Objectif de l'exercice — Recopiez mot pour mot tous les enregistrements ci-dessous, du premier au dernier, sans reproduire les images.

Enregistrements issus d'une collecte de données —

◆ ◆ ◆ ◆ ◆

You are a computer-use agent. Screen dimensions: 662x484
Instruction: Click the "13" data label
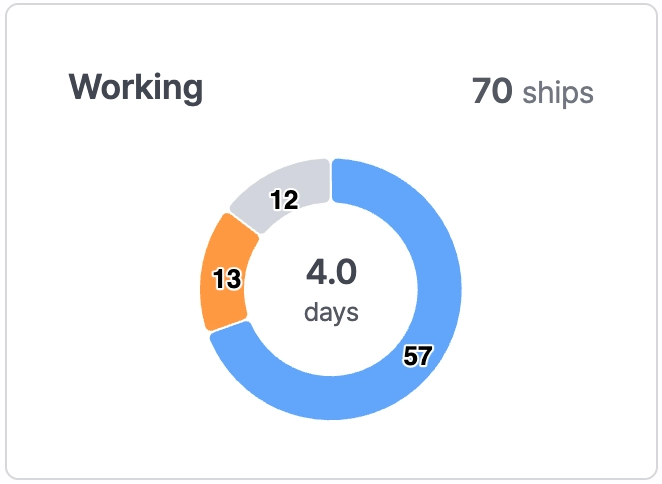pos(227,279)
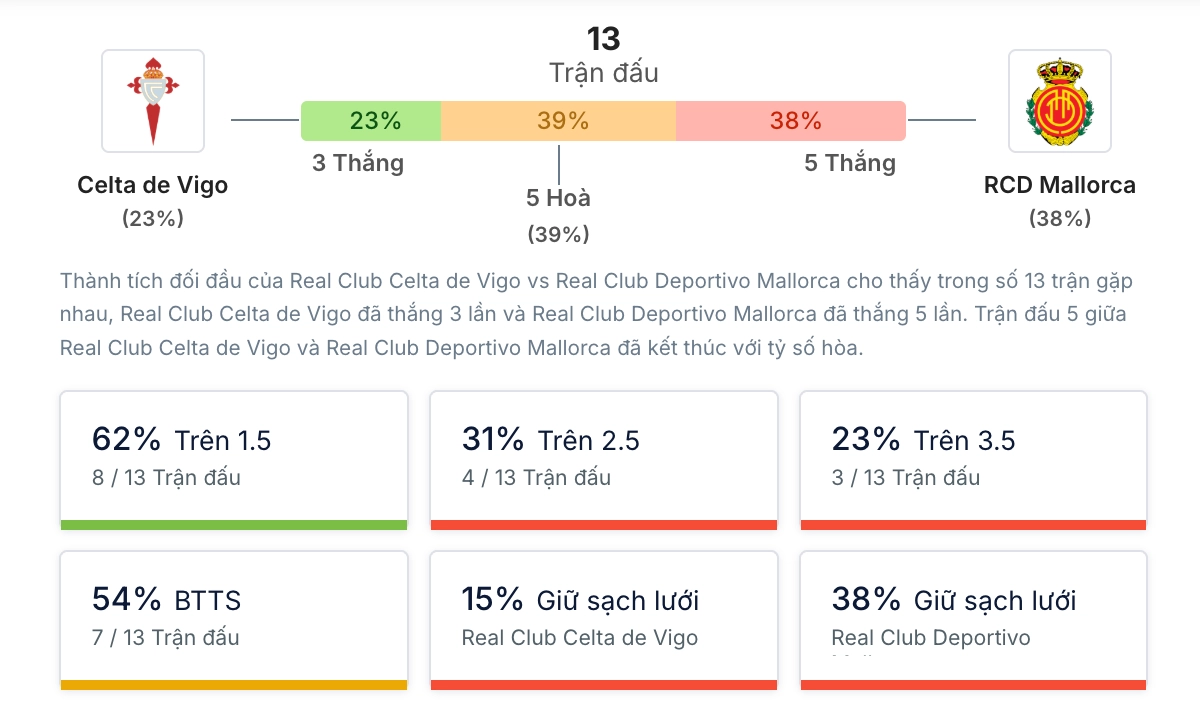Click the green progress bar under 62% card
This screenshot has width=1200, height=704.
(x=234, y=522)
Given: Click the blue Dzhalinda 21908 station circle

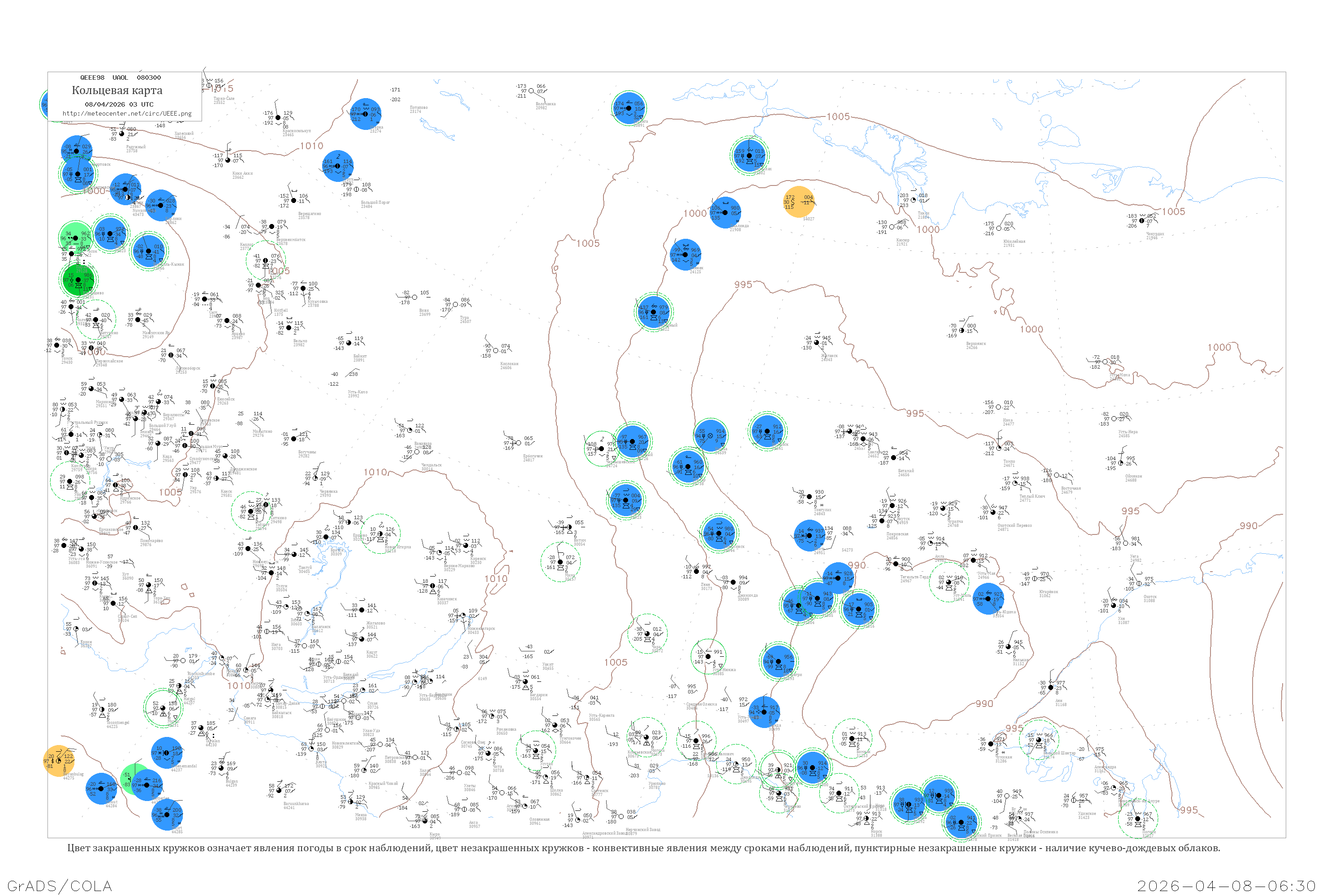Looking at the screenshot, I should 725,212.
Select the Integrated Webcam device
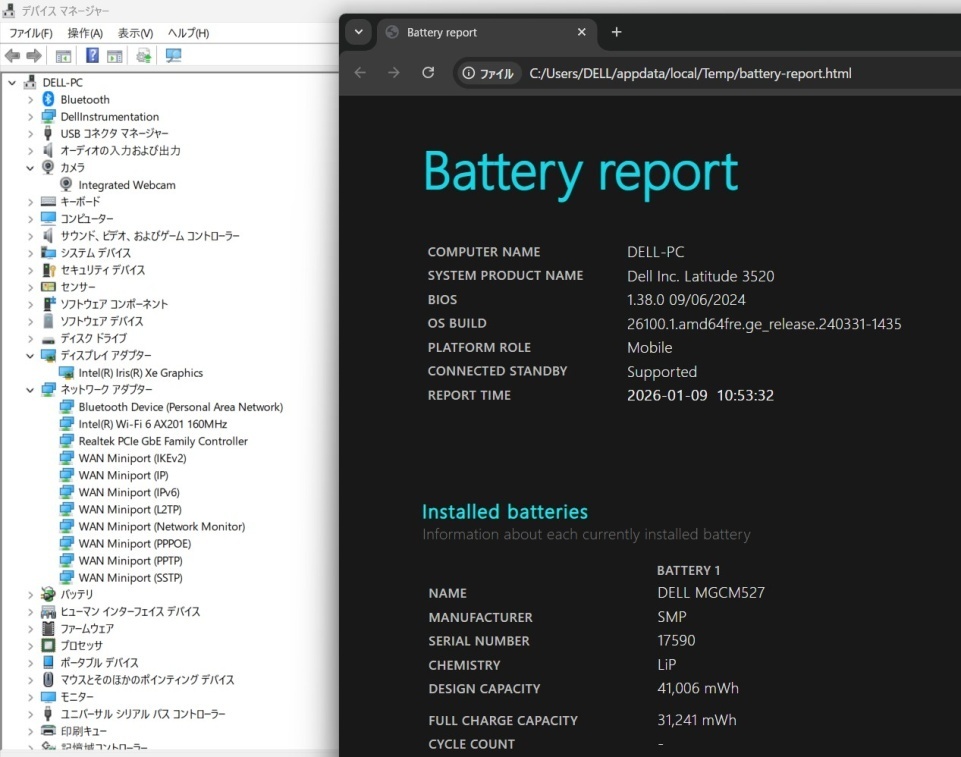Viewport: 961px width, 757px height. 126,185
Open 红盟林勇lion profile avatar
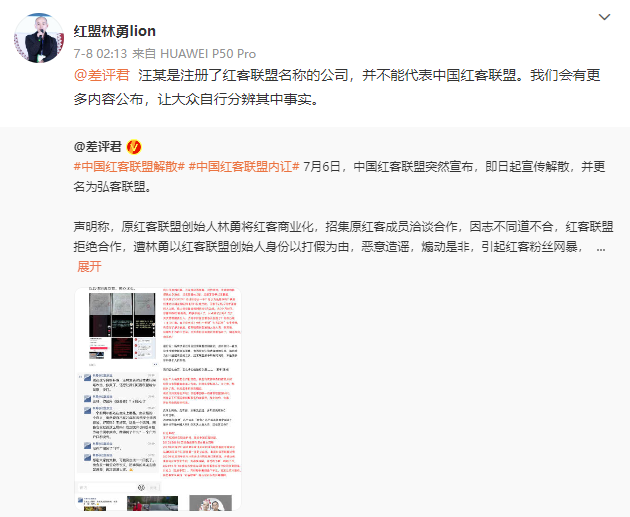Screen dimensions: 630x517 tap(39, 38)
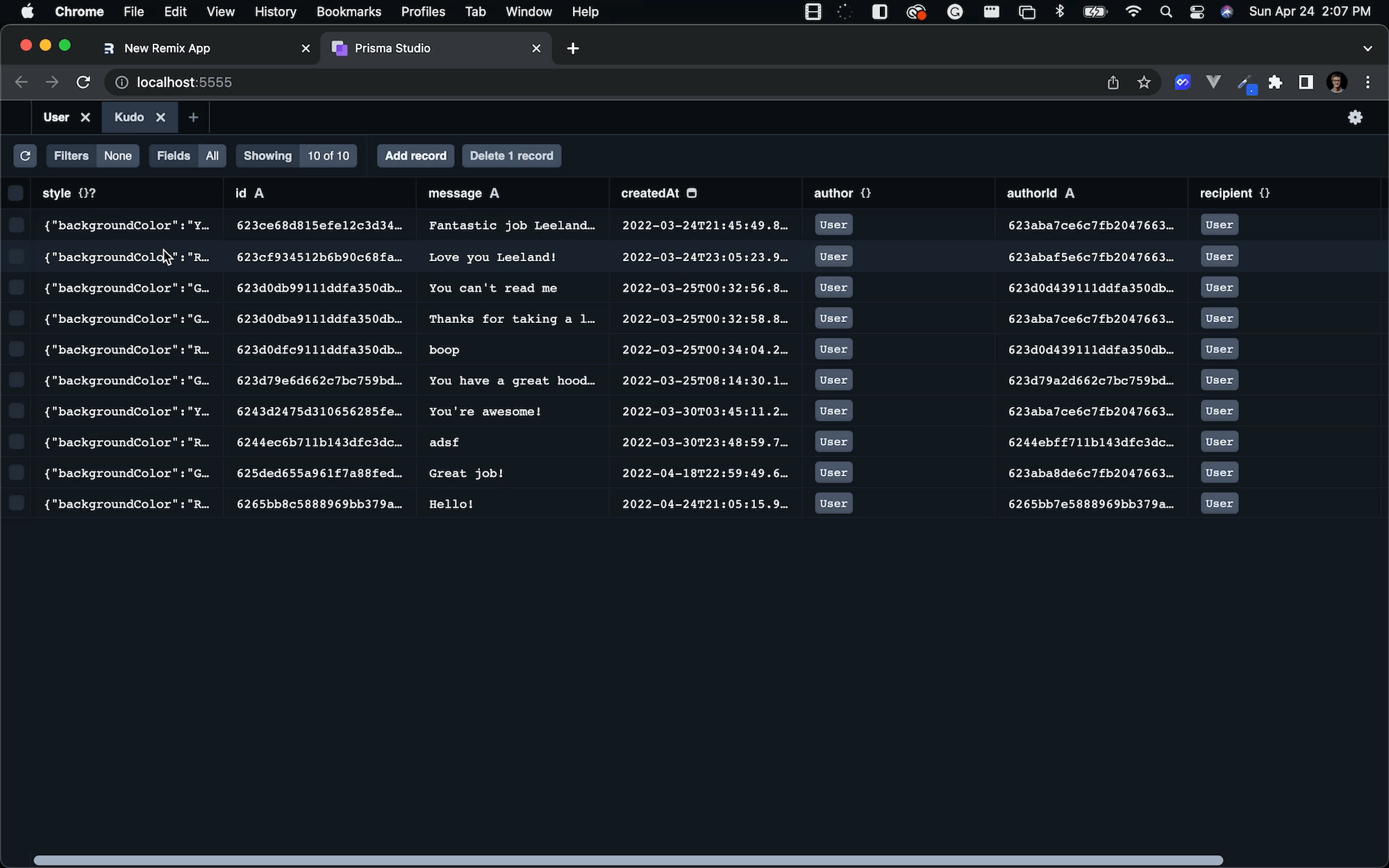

◆ ◆ ◆ ◆ ◆

Solution proposée —
You are a computer-use agent. Screen dimensions: 662x484
Instruction: Click the "13" data label
pos(227,279)
Click the green progress bar under 62% card
This screenshot has width=1200, height=704.
(x=234, y=522)
Given: Click the blue Dzhalinda 21908 station circle

Looking at the screenshot, I should 725,212.
Select the Integrated Webcam device
Viewport: 961px width, 757px height. 126,185
Open 红盟林勇lion profile avatar
Screen dimensions: 630x517 tap(39, 38)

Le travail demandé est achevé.